### The data
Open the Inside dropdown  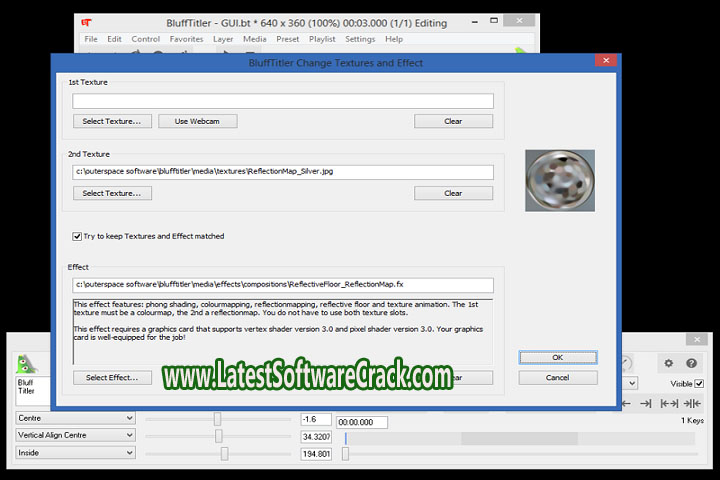click(74, 453)
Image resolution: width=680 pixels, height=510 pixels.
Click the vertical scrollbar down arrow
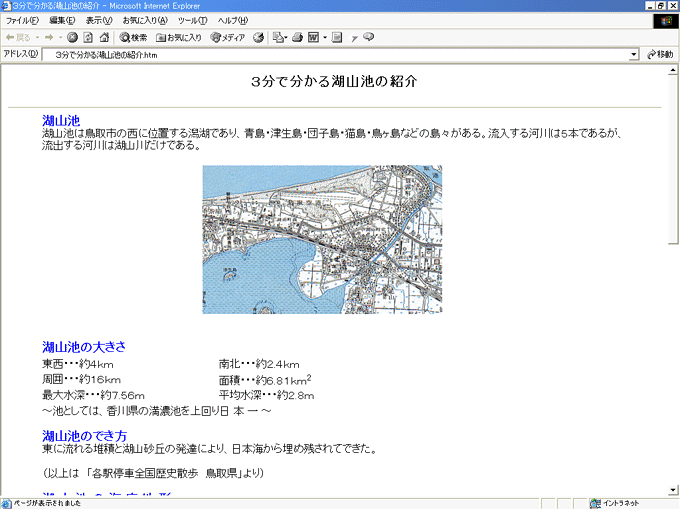(x=673, y=489)
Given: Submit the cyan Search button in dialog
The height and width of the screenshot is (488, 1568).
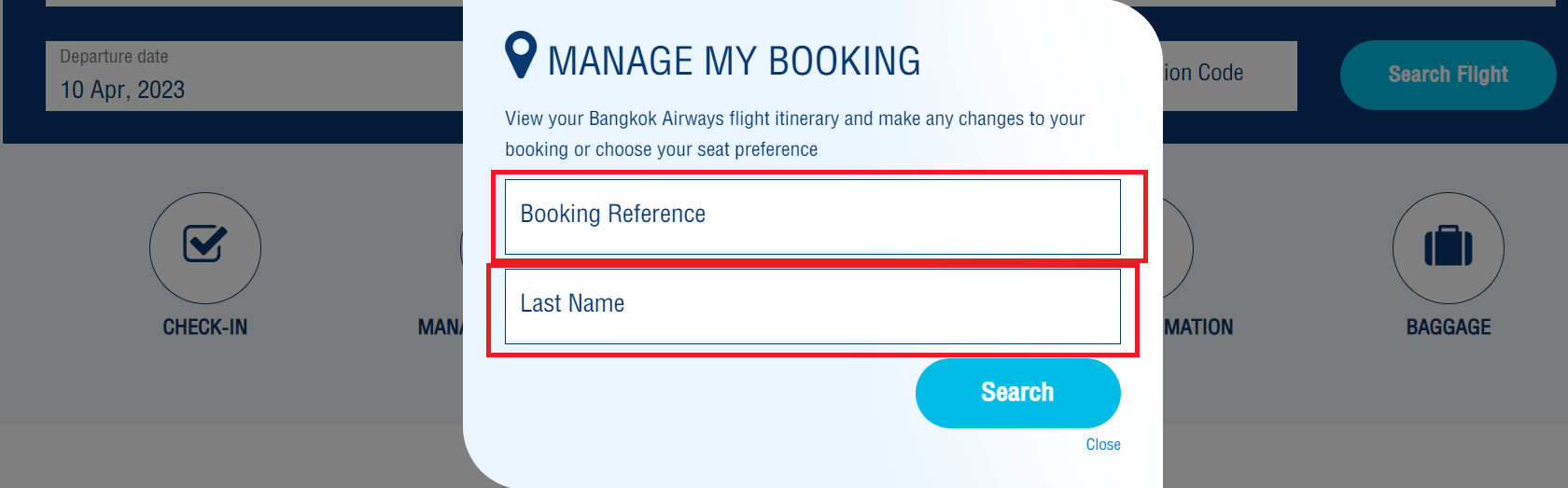Looking at the screenshot, I should pos(1018,393).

### Task to complete
Give again exactly the lines from the one that contains "Given: Submit the" through the end of the material, both ends included, omitting the pictures.

### Exercise result
Given: Submit the cyan Search button in dialog
The height and width of the screenshot is (488, 1568).
Looking at the screenshot, I should pos(1018,393).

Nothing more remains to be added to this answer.